- What to work on:
A. Summarize the camping blog post in two sentences.
B. Using the camping blog post, answer each question on its own line:
(i) How many tiny frogs were being kept, and in how many plastic containers?
(ii) Who told a friend that the house was full of ladybugs?
(iii) What book was the writer reading last night, and who wrote it?
C. Pick up the camping blog post where it stops and write the next part.

[START OF Provided passage]

Tuesday, May 27, 2014

The One Where I Admit I Was A Whiny Baby--But I Got Over It

The sign of a fun vacation--dirt filled shoes



There I sat, on a plastic wrapped mattress resting on a camp cot in a tiny room with blue walls and a wallpaper boarder put up in an attempt to make a sad room look less gross.  There were ladybugs crawling the walls.  Dirt on the floor.  Well worn carpet over even more worn linoleum.

We were an hour into our Memorial Weekend "camping" trip and I was throwing in the towel.  Pre camping, I was excited how we were in a cabin while all our friends were in tents or campers.  Ya, baby!  How quickly the mighty fall.  Upon seeing the cabin, I was ready to claw my way into my friend's camper and refuse to set foot outside until Monday morning.  I was overwhelmed.  I was ready to go home.

I spent the rest of Friday in a state of semi disgust and frustration.  I didn't want to touch anything.  I was afraid of being attacked by bugs in my sleep.  I was not the most easy going camper in the bunch.

Saturday morning I was laying in bed, trying to ignore the sun shining in my eyes through the thin curtains at way-too-early AM, when thoughts started running through my head:  If I can't even stand this semi rustic 2 bedroom house, how could I ever make it in a place that is really dirty?  Africa?  Central America?  Detroit?  I'm a failure at wanting to be a light in a dark world and I haven't even started!  

I felt defeated.  If I shrunk back over a few ladybugs and some dirt, there was no way I'd ever be able to endure true yuck.  It was time to give up my dreams of ministering to the poor.  I got out of bed, got ready for the day, and went out onto the screen porch to have my prayer time and face my shortcomings head on.

God, I can't live like this anymore.  You've helped me conquer so many of my fears already; now it's time for me to get over my distaste for dirt, filth, bugs and yuck.  Lord, help me.  Help me to embrace all situations I find myself in without freaking out.  This cabin is fine.  I need to let go of my discomfort.  

To which God replied:

Lisa, this is My earth and I created it all.  It's time to stop shrinking back.  Embrace My creation, My world--all of it.  I will help you.

It wasn't immediate, God meeting me.  It more caught me by surprise.  Sunday morning Lizzy commented to a friend how our house was full of ladybugs, and I said, "Most of them are gone now."  She looked at me sort of funny, "No they aren't, Mom."  Huh.  I had stopped seeing them.

Both Saturday and Sunday night I got into bed without shaking my blanket out or checking every inch of my bed for bugs before getting into it.  I just plopped right down and went to sleep.

Sunday night a friend of Joy's came for a visit to our cabin site and the girls were looking at the frogs that David and Lizzy had caught--over 20 tiny frogs were being kept in 3 plastic containers.  Lizzy opened one of the containers and 3 frogs escaped.  "Catch them, Mommy!"  I looked at Lizzy like she was mad--I do not touch frogs.  Ever.  And yet I found myself chasing after the frogs and catching them.  Even picking them up and holding them in my hands.

I didn't die.



A container full of frogs--I touched them



By the end of our trip, I was ready to sign up again for next summer.

Last night, after a sanitizing shower and a change of clean clothes, from the comfort of my own, mostly clean, mostly bug free home, I was reading a book called Rhinestone Jesus by Kristen Welch.  And I figured out something monumental.

[END OF Provided passage]
[START OF Data extract]

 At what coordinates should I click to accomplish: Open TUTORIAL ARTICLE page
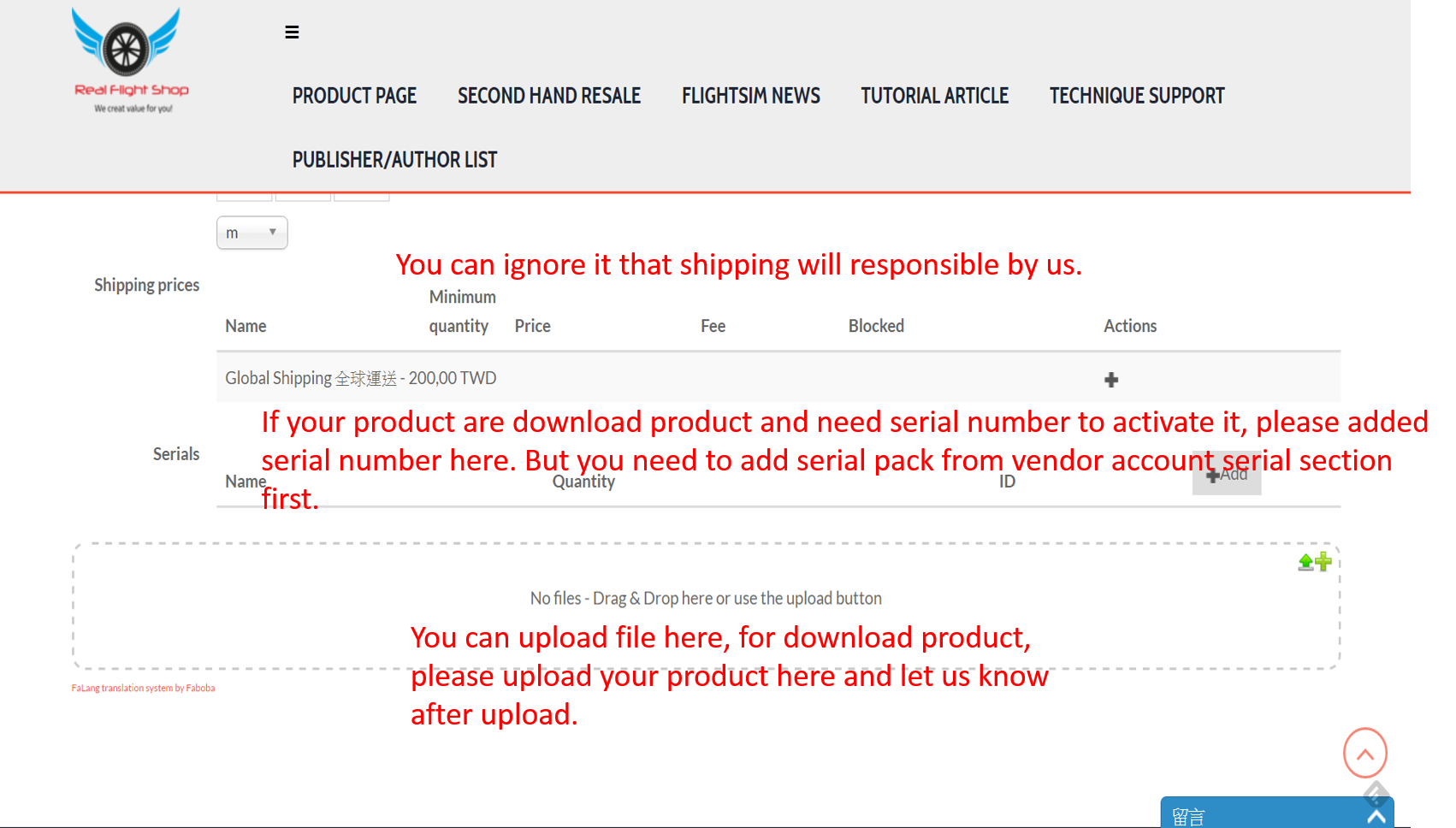click(935, 96)
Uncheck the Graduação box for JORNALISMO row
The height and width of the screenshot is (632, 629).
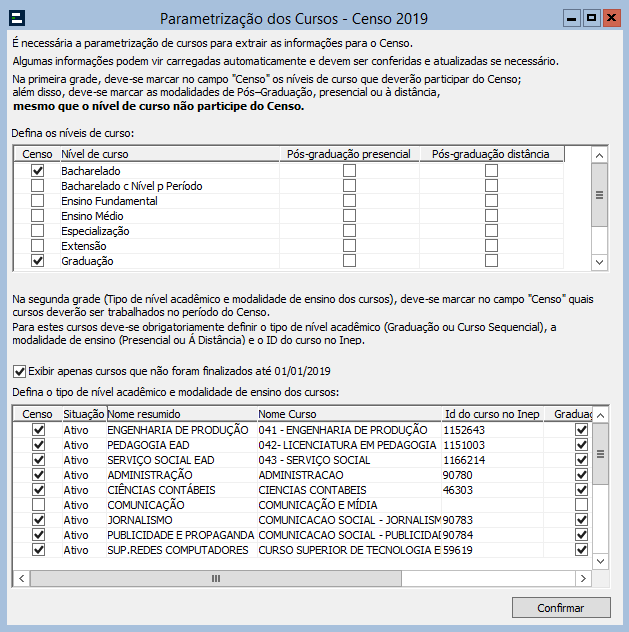click(x=581, y=520)
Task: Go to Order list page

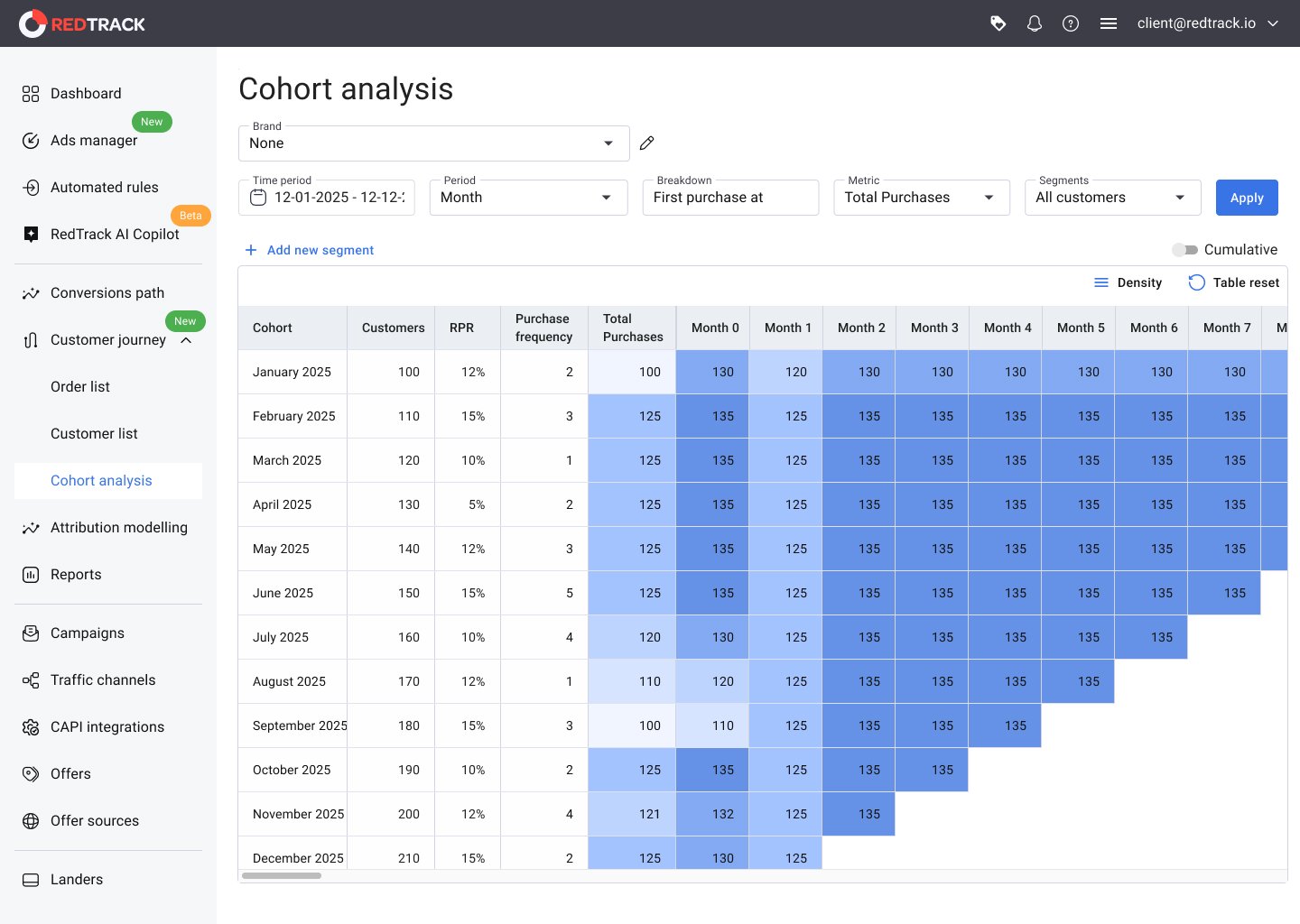Action: pyautogui.click(x=80, y=387)
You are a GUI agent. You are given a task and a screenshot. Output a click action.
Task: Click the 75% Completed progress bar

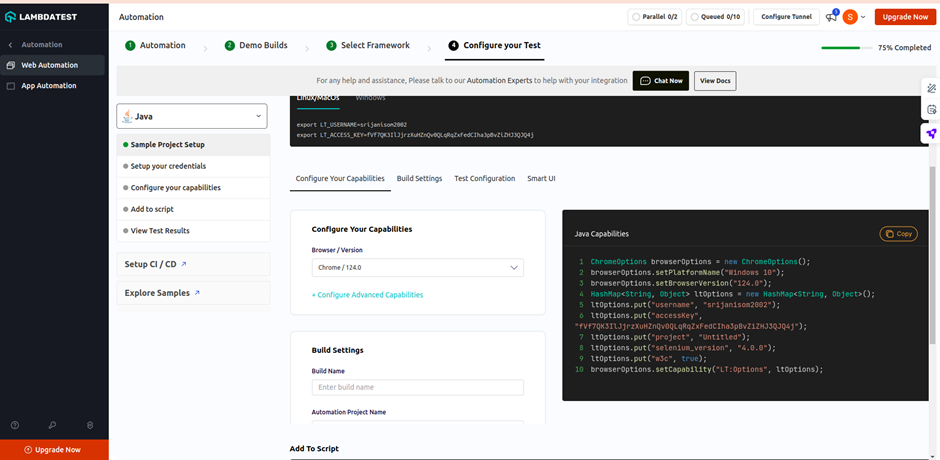click(x=846, y=47)
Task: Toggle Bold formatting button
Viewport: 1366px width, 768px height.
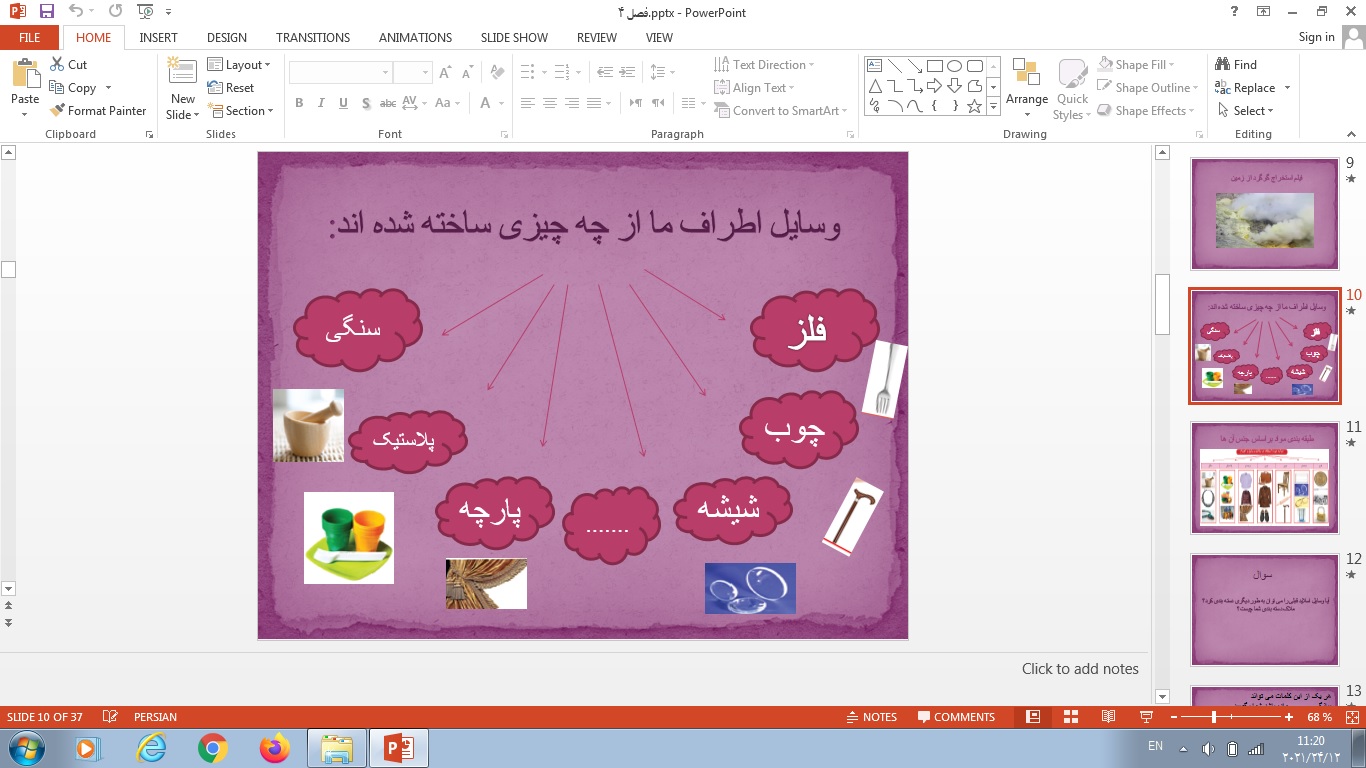Action: (299, 103)
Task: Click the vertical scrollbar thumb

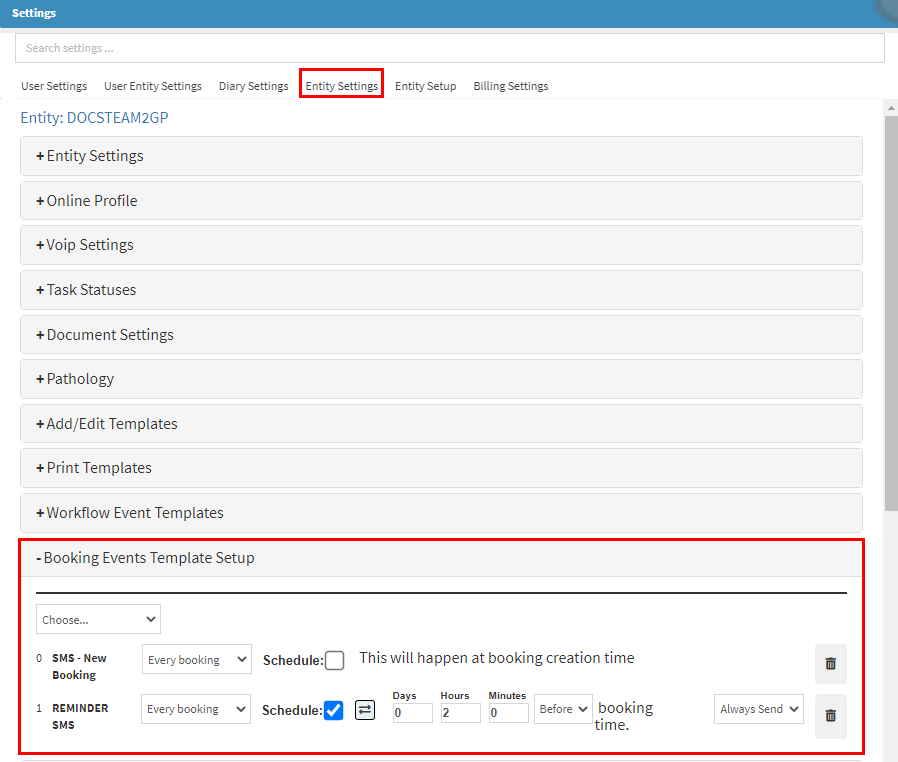Action: click(x=891, y=310)
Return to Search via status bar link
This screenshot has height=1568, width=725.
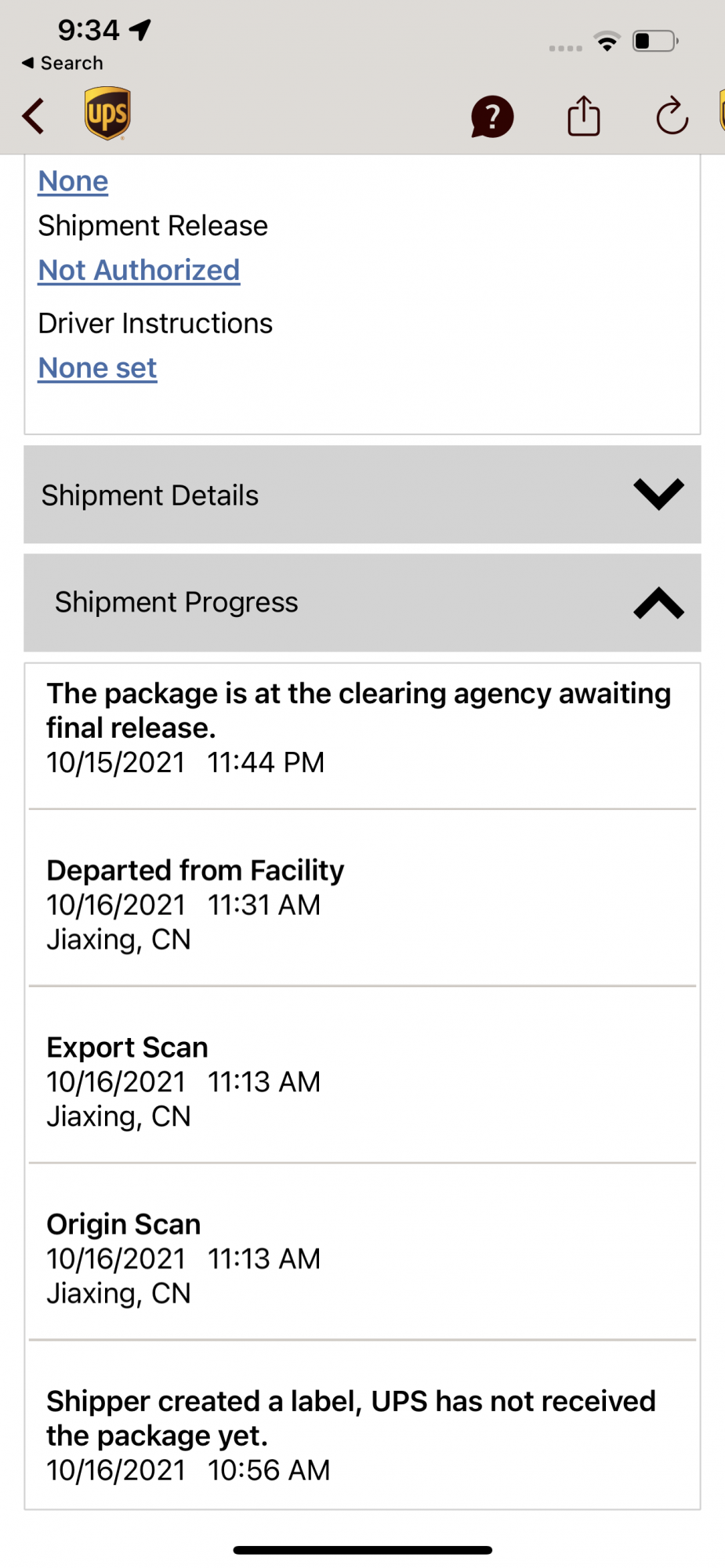pos(63,63)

[END OF Data extract]

- Task responses:
A. Upset by a dirty, ladybug-filled cabin at the start of a Memorial Weekend camping trip, the writer wanted to go home and prayed for help getting over a distaste for dirt and bugs. Over the next days the writer stopped noticing the ladybugs, went to bed without checking for bugs, caught escaped frogs by hand, and ended the trip ready to sign up again for next summer.

B.
(i) Over 20 tiny frogs were kept in 3 plastic containers.
(ii) Lizzy told a friend.
(iii) Rhinestone Jesus by Kristen Welch.

C.
When I honestly looked into my heart, I knew I equated Jesus with comfort and blessings...My happiness in life was always conditional, ready to disappear with every storm that blew into my life.  It was contingent upon what I had versus what I wanted.  There were always strings attached...In that faraway, uncomfortable place [Africa], I discovered just how much I needed Jesus to be Lord of my life.

I sat in that little cabin, at first in discontent, and then in peacefulness, and I realized that I also have been equating Jesus with comfort and blessings.  When things get tough--or icky--Lisa quits.  God, why is the air conditioner on my van still broken even after paying almost $200 to repair it?  or God, why haven't You answered my prayer yet?  or God, why aren't you making this bug spray miraculously keep the million mosquitoes from biting me?  or God, this place is gross.  My germaphobia, bugaphobia, and grimeaphobia are going crazy!

And I realized that I was wrong.  I could not let discomfort rule my life.  It was time to attack this fear head on.  No more searching all the beds for signs of bed bugs before unloading the car.  No more gingerly touching things that have been used by many other people.  No more being uncomfortable with staying overnight at new places for fear of picking up lice, bed bugs, or some other equally horrible bug.

Some people have few physical blessings and comfort (people living in the slums of Africa come to mind), yet they are happy and content and thank Jesus for their cardboard houses!  I had a sound roof over my head with a working toilet, microwave, mini fridge, beds, couches and a wonderful screen porch--and I turned into a whiny baby.  It wasn't good enough because it was worn down and dirty.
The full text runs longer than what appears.